As well as adding to firmly established collections, our recent cataloguing work has included to adding items for relatively new collections. For example, we have just finished cataloguing donations from the food writer Rosemary Stark for the emerging Guild of Food Writers (GFW) collection. This collection includes topics as varied as Estonian cuisine to Joan Storey’s revised edition of “Manners and rules of good society by a member of the aristocracy“. Other new collections we have recently catalogued include two new wine collections: the Hallgarten collection, a collection of principally German language material on German wines and viticulture and the Findlater collection.

Communicating with library users via the catalogue

Contributed by Ann, the Assistant Librarian who has taken the lead in responding to user comments on the catalogue:

In previous posts, Chris and Heather have written about two of the ways in which we have tried to promote engagement with our users (our behind the scenes tours and our promotional video). Another, more everyday, way of engaging with them is by giving users the opportunity to provide feedback directly via the catalogue itself. 

When we were designing our new catalogue , we chose to make a feedback link one of the main options on the home page. This has yielded a regular stream of comments and suggestions. In line with our Service Level Agreement, each email receives an automatic acknowledgement and a further substantive response, if applicable, within 10 working days.

As one might expect, a substantial number of e-mails have been related to circulation queries  (for instance, ‘Why can’t I renew my items?’). However, a significant number of comments and suggestions we have received have been about the catalogue itself.
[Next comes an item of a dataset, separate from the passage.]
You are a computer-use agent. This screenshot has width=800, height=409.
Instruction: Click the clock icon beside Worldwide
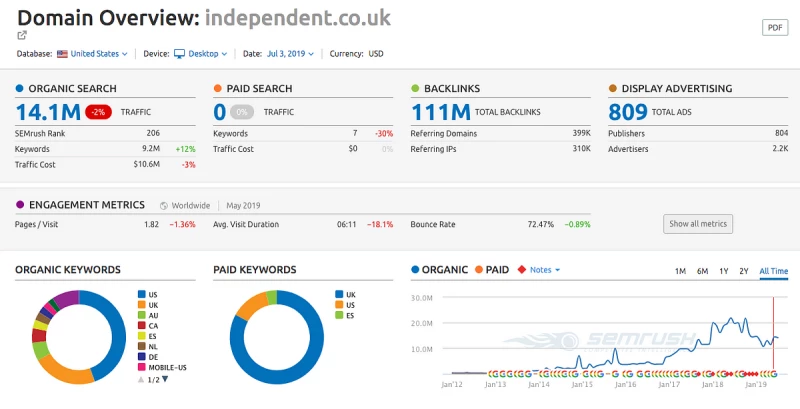tap(164, 205)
One of the common themes to emerge from our feedback is the expectation some of our users have that our catalogue should function in a similar way to many well-known commercial sites. Users expect to be able  to browse the collections rather than retrieve details about known items. Typical emails include ‘What DVDs does my local library have?’ or ‘What are the new items in stock?’. Other examples have been requests for ‘shopping carts’ and the ability to rate or append comments to titles on the catalogue.  Some of these requests have been taken forward by the catalogue development teams and have been incorporated into the development of our catalogue.

It is interesting that the feedback we have received does not always support the common assumption that all of our users will want to search the catalogue using  simple keyword searching. Users have asked questions about more complex topics such as the use of classification and date range searching  – and one comment queried the apparent duplication of English as a filter in a drop down list on our advanced search.

Finally, receiving feedback has made us increasingly aware of the visibility of our catalogue online. We have had enquiries from colleagues in other libraries requesting details about bindings, illustrations and  signatures of rare books that we have in our collections. We have also received queries from individuals using our catalogue in Europe, New Zealand and the Americas, who are using our catalogue in the course of their private research.

Though very welcome, this can sometimes lead to a little cross-cultural confusion.  One reader queried why she was unable to log in to her account.  We eventually worked out that, although she was a member of the library of the Corporation of the City of London, it was the one in Ontario, Canada – and not ours!